=== Tekst do czytania ===
Łukasz Kuczera: Robert Kubica w roli strażaka. Trudno gasić pożar co dwa miesiące (komentarz)

Materiały prasowe / Williams / Na zdjęciu: Robert Kubica w rozmowie z inżynierem Williamsa
Materiały prasowe / Williams / Na zdjęciu: Robert Kubica w rozmowie z inżynierem Williamsa

Podsumowanie sytuacji Williamsa po zakończeniu testów w Barcelonie nie jest łatwe. Z jednej strony Robert Kubica był najszybszym kierowcą brytyjskiej ekipy. Z drugiej, model FW41 nadal traci spory dystans do czołówki.

Gdy Robert Kubica podejmował się próby powrotu do Formuły 1, to wielu ekspertów podkreślało, że jego historia jest gotowym scenariuszem na film. Parę miesięcy od momentu, w którym 33-latek został kierowcą rezerwowym Williamsa, materiału mamy tyle, że można z tego spokojnie zrobić serial. I to taki na co najmniej kilka sezonów.
===
> _Zadania do wykonania_
[1] Wypisz wszystkie określenia, którymi komentarz o Robercie Kubicy nazywa samego Kubicę lub jego rolę, pomijając jego imię i nazwisko.
[2] Jak według komentarza o Robercie Kubicy nazywa się model Williamsa, który nadal traci spory dystans do czołówki?
[3] Kontynuuj komentarz o Robercie Kubicy od zdania, na którym się kończy.
=== Wykaz wierszy ===
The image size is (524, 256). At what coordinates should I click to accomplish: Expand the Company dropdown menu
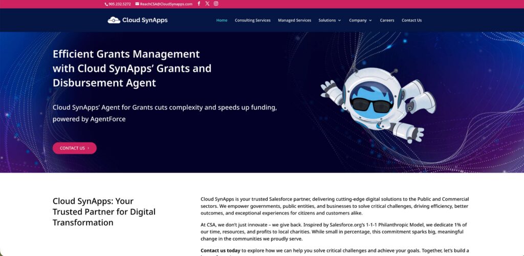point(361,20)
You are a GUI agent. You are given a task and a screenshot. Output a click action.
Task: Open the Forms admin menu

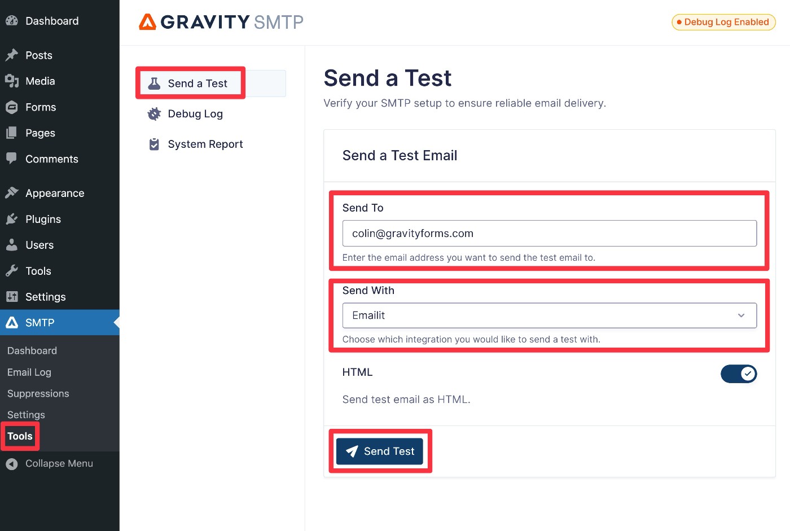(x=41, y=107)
===
=== Wykaz wierszy ===
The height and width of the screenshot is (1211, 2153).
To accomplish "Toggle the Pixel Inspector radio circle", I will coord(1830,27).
===
> _Odpowiedzi do zadań_
[1] strażak (w roli strażaka); najszybszy kierowca brytyjskiej ekipy; 33-latek; kierowca rezerwowy Williamsa

[2] FW41

[3]
Bo jeszcze zimą niektórzy wylewali wiadro pomyj na Brytyjczyków z Grove za to, że wybrali pieniądze Siergieja Sirotkina, a nie talent polskiego kierowcy. Gdy jednak okazało się jak niekonkurencyjny jest tegoroczny samochód Williamsa, doszła refleksja, że może lepiej, iż Kubica nie jeździ nim na co dzień. Bo 33-latek byłby łatwym celem do ataku, biorąc pod uwagę jego długą nieobecność w F1.

Kubica robi jednak wszystko, co w jego mocy i przy okazji pokazuje szefom, że najlepszego kierowcę trzymają na ławce rezerwowych. Trudno o inne wnioski, skoro Polak w piątkowym treningu był szybszy od Strolla i Sirotkina, skoro w środowym teście z łatwością rozprawił się z czasem ustanowionym przez Olivera Rowlanda.

Ktoś powie, że to tylko testy, że nie wiemy ile paliwa w swoim samochodzie miał Kubica i tak dalej. Argumenty, które słyszeliśmy już zimą. Wtedy choć jego wynik był lepszy od Sirotkina, to niektórzy zawzięcie podkreślali, że "wewnętrzna analiza Williamsa" pokazała lepsze tempo Rosjanina. Dlatego lepiej dla Polaka, gdy to on kończy kilkudniowy pobyt na torze Catalunya z najlepszym czasem wśród reprezentantów ekipy z Grove. Bo gdyby było na odwrót, krytycy Kubicy otrzymaliby do ręki argumenty, że nie jest on wybawieniem dla zespołu.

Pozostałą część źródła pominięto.